▶ _What this task involves_
Return every line of the entries below unchanged, leaving the pictures out.

▶ _Information given_
## BEGIN

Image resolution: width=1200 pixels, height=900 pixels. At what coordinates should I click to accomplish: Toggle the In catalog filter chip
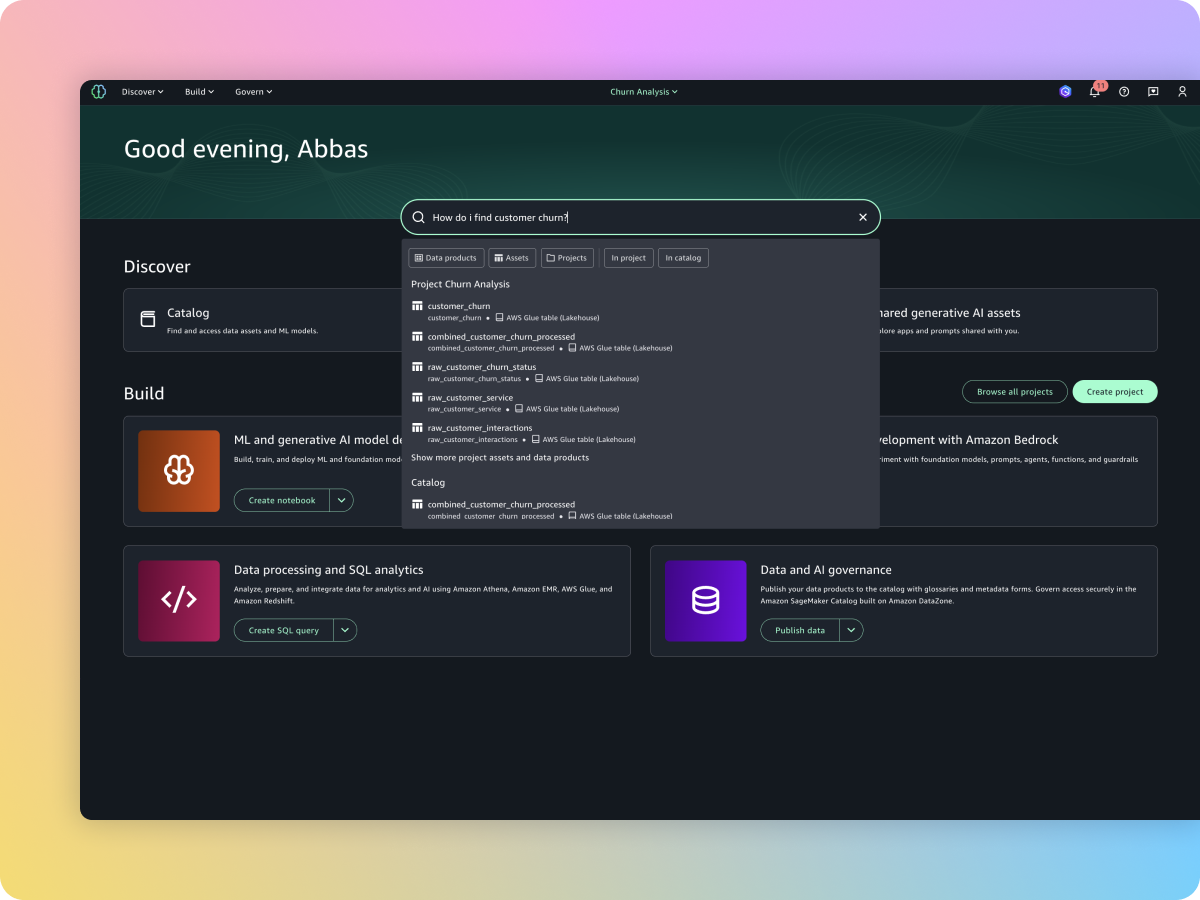[x=683, y=258]
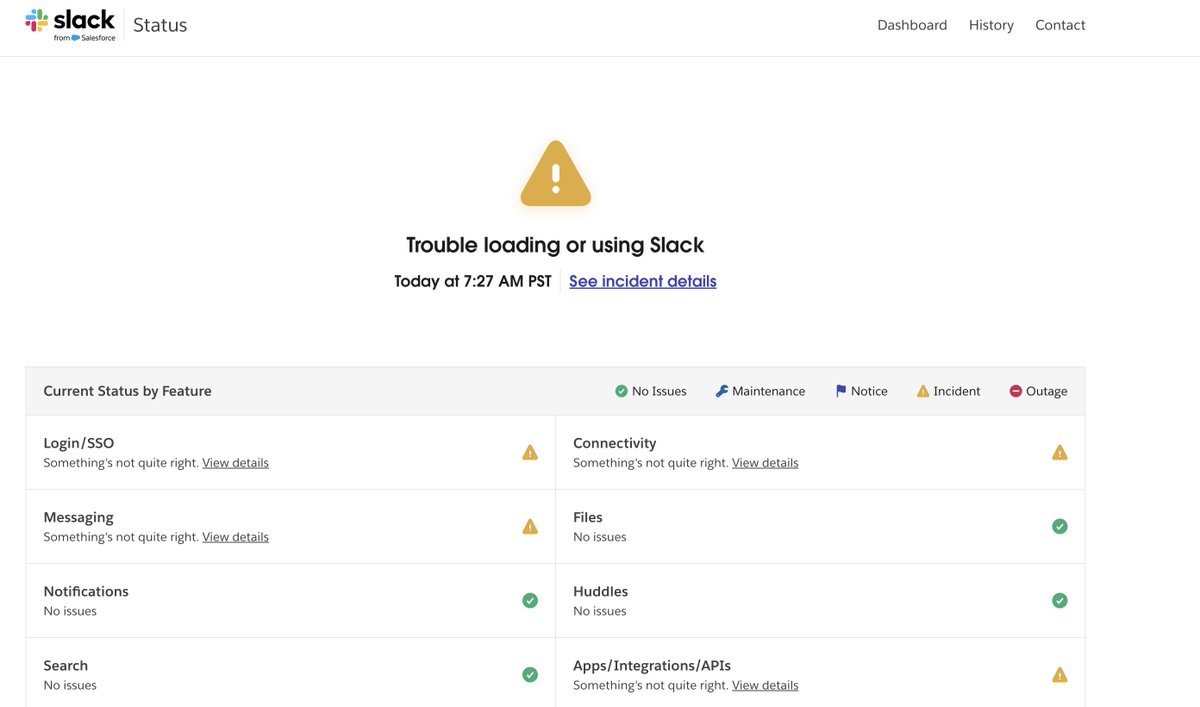The image size is (1200, 707).
Task: View details for the Connectivity issue
Action: click(x=765, y=462)
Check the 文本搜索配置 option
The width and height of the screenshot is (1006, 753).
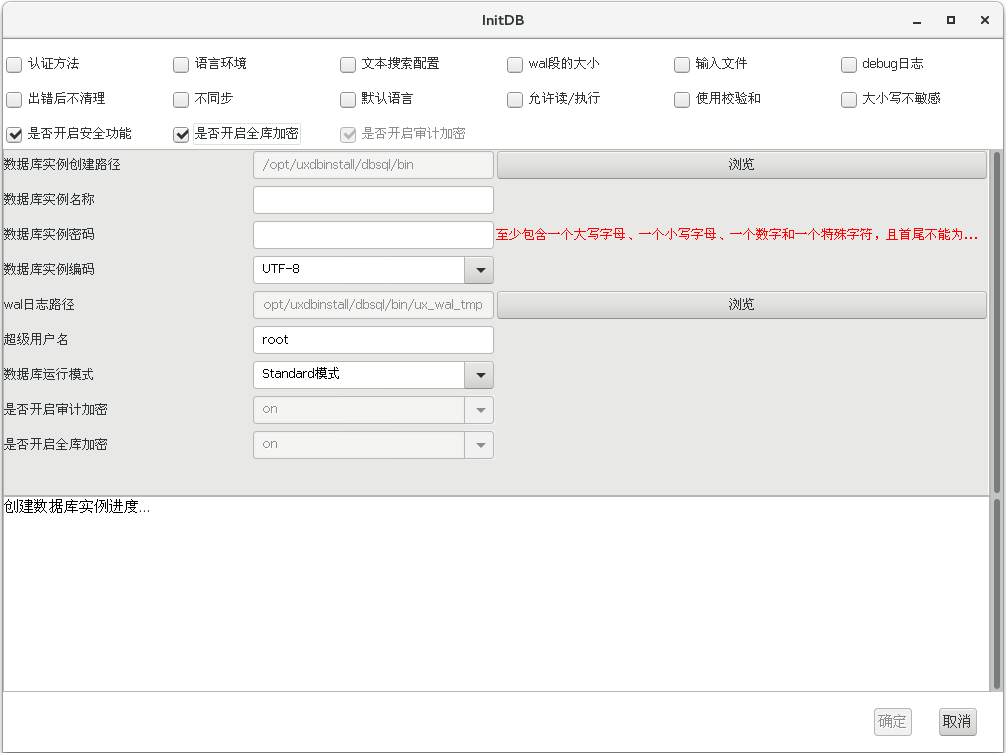[348, 65]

## END

▶ _Exercise answer_
Image resolution: width=1200 pixels, height=900 pixels. At what coordinates should I click to accomplish: Toggle the In catalog filter chip
[x=683, y=258]
The image size is (1200, 707).
Task: View details for the Connectivity issue
Action: click(x=765, y=462)
Check the 文本搜索配置 option
The width and height of the screenshot is (1006, 753).
[348, 65]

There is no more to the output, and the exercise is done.